Wednesday, August 27, 2008

Instant Manufacturer: Just Add Arbitrary Ruling

So apparently, under the modern logic of ATF, should a MAACO repaint a damaged car sent to them by General Motors, MAACO is suddenly the exact same type of business AS General Motors. So is Bubba Joe's Hot Rods, if he installs a really sweet chromed air breather on some schmucks '74 Firebird.
Or is he?
I am unclear.
The new BATFE ruling (PDF File here) equates many basic gunsmithing functions with manufacturing, and would seem to force many current Type 01-Gunsmith FFL holders into re-upping ASAP as Type07 FFL manufacturers, or face being in violation of a shipload of regulations. So, without futher racket, here is the text of the letter I sent to ATF, looking for clarification.

BATFE

Firearms Technology Branch

244 Needy Road

Martinsburg, WV 25405

Wednesday, August 20, 2008

To whom it may concern:

I am writing to request clarification regarding the ATF’s current legal stance regarding firearm refinishing conducted by a Type 01 FFL- holding gunsmith, specifically refinishing processes performed on weapons brought in or sent in to the gunsmith by the current individual owner for the purposes of rust proofing, Parkerizing, plating, epoxy coating, camouflaging, and/or heat treating.

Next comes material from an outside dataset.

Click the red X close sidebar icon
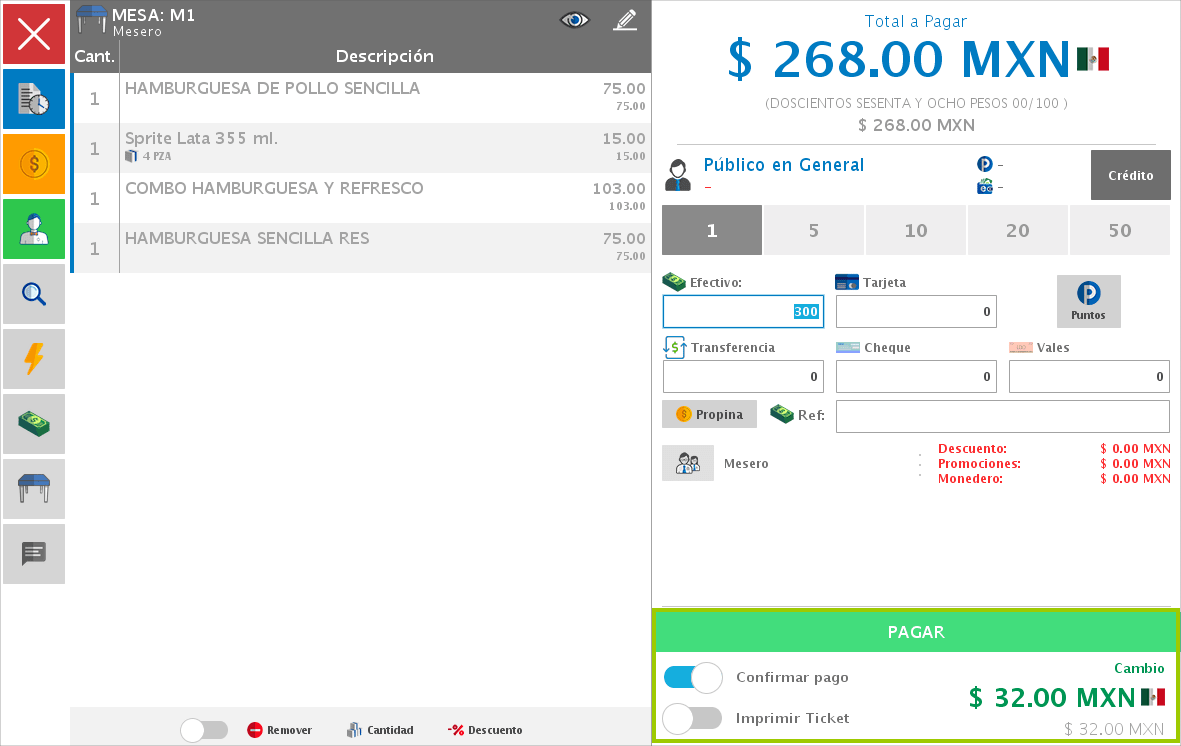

The ATF ruling “Manufacturing of Firearms” dated August 15th, 2008 (enclosed “attachment A”) clearly states (item 14) that “ATF has determined that both colorization and heat treating of firearms are manufacturing processes The companies performing these processes are required to be licensed as manufacturers.”“firearms or firearms receivers ands send the firearms/receivers out for colorizing (bluing, camouflaging, phosphating, or plating) and/or heat treating. HOWEVER, this response was to a question (also Item 14) which refers to a COMPANY that produces

.

My concern is that a Type 01 FFL Gunsmith who performs a heat treatment, or a refinishing procedure on a worn or damaged firearm (or receiver) finds themselves potentially misclassified as someone who should hold a Type 07 manufacturing FFL, when there is no viable manufacturing of a complete receiver or firearm occurring.



Without clarification, this ruling might be misinterpreted to reclassify a licensed gunsmith who:

A) Repaints a front sight on a handgun when the paint has worn off, or

B) Changes or replaces a fiber optic insert on a front sight from one color to another, or

C) Heat treats a slide, cylinder, or even a serialized frame or receiver that has been through a fire, for restoration and safety

D) Re-parkerizes the same fire damaged firearm, or

E) Nickel plates an antique family heirloom firearm for a customer, or

F) Camouflages a firearm for duty usage for a local Law Enforcement agency, or

G) Finishes a firearm for a customer who has legally made his own firearm for personal use, having filed the appropriate ATF E-Form 1 (5320.1) or

H) Epoxy clear-coats a rifle to prevent its rusting, or

J) Plates a worn part to increase its thickness and make it serviceable again, or

K) Refinishes a pink “girls” rifle to a blue “boys” rifle, or

L) Refinishes an upper receiver and lower receiver on a firearm so that the colors match.



As you can see by my examples, the possibilities for misunderstanding in this situation are quite numerous.



It is also my understanding that as of the time of this writing (August 20th, 2008) that firearms refinishing is not a taxable event for the purposes of collecting Federal Excise Tax, per



http://www.ttb.gov/firearms/faqs.shtml



(Below the heading of “Gunsmiths,” exact text of TTB webpage section is included on separate pages as “Attachment B.”)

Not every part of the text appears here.